Inside Energy has been exploring the topic of workplace fatalities in the oil and gas industry. Emily Guerin asked why North Dakota’s industry is so dangerous, and Stephanie Joyce examined what’s behind Wyoming’s improving safety record. To do this reporting, we wrangled a lot of data. And workplace fatality data – specifically the data that goes into calculating workplace fatality rates – is quite possibly the most unruly data Inside Energy has wrangled to date – not because it’s difficult, but because the nature of the data makes it nearly impossible to capture the full story of how dangerous the oil and gas industry is, and how safety varies at a local level.
Here are some of the biggest challenges involved in analyzing workplace fatality data:
Data Challenge 1: When we refer to the “oil and gas” industry, what do we mean?
As it turns out, this is not a straightforward question. The federal government classifies workers in such a way that people who drill wells – and are at the very core of the oil and gas industry – aren’t included in the oil and gas category. To understand why, you need to understand something called NAICS.
NAICS…what’s a NAICS?
To make data tracking easier, the federal government created something called the North American Industry Classification system, or NAICS. NAICS is not a data source; it’s a classification system which ensures that different government agencies are referring to the same industries when they publish data about those industries.
NAICS assigns codes (from two to six-digits) to industries and sub-industries. The length of a NAICS code (which ranges from two to six digits) tells you how specific that classification is.
When the Bureau of Labor Statistics (BLS) or the U.S. Census Bureau publishes data about workers, they use NAICS codes to organize the data. Here’s an example of how you would access BLS Census of Fatal Occupational Injuries data using BLS’s data query tool and NAICS codes to specify the industry:
(Note: Inside Energy didn’t use this web interface to access the fatality data – we used the BLS Public Data API. The process and underlying databases are the same, but the BLS API makes it easier download a lot of data at once.)

> _Set problem_
Carry on the passage about workplace fatality data in the oil and gas industry from the point where it stops. The material that follows plays no part in the work asked here.

> _Supplied material_
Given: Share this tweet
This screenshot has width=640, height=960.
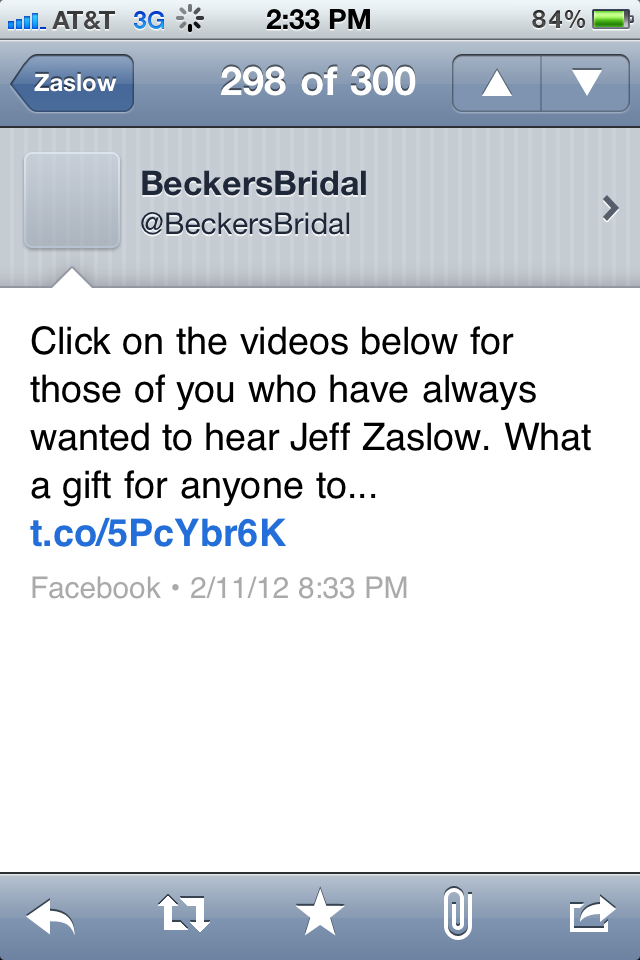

> _Reply to the exercise_
NAICS codes of the same length nest into their parent category. For example, mining is an industry (NAICS code 21), and within mining oil and gas extraction is a sub-industry (NAICS code 211), along with “mining except for oil and gas” (NAICS code 212), and “support activities for mining” (NAICS code 213). So data (like number of employees, number of fatalities) in industries described by NAICS 211, 212, and 213 should add up to all the data in NAICS 21.
But here’s where it gets tricky: A lot of oil and gas jobs – including some of the most dangerous ones, like drilling – are classified as a support activity, which means they are under NAICS 213. So to get data on all oil and gas jobs, we also need to look at NAICS codes 213111 (“drilling oil and gas wells”) and 213112 (“support activities for oil and gas exploration”).
The most accurate picture of the entire oil and gas industry is available in codes at NAICS 211, 213111, and 213112. This means we have to add several values together to get “oil and gas” data – which is doable, just means more work for analysts and data journalists.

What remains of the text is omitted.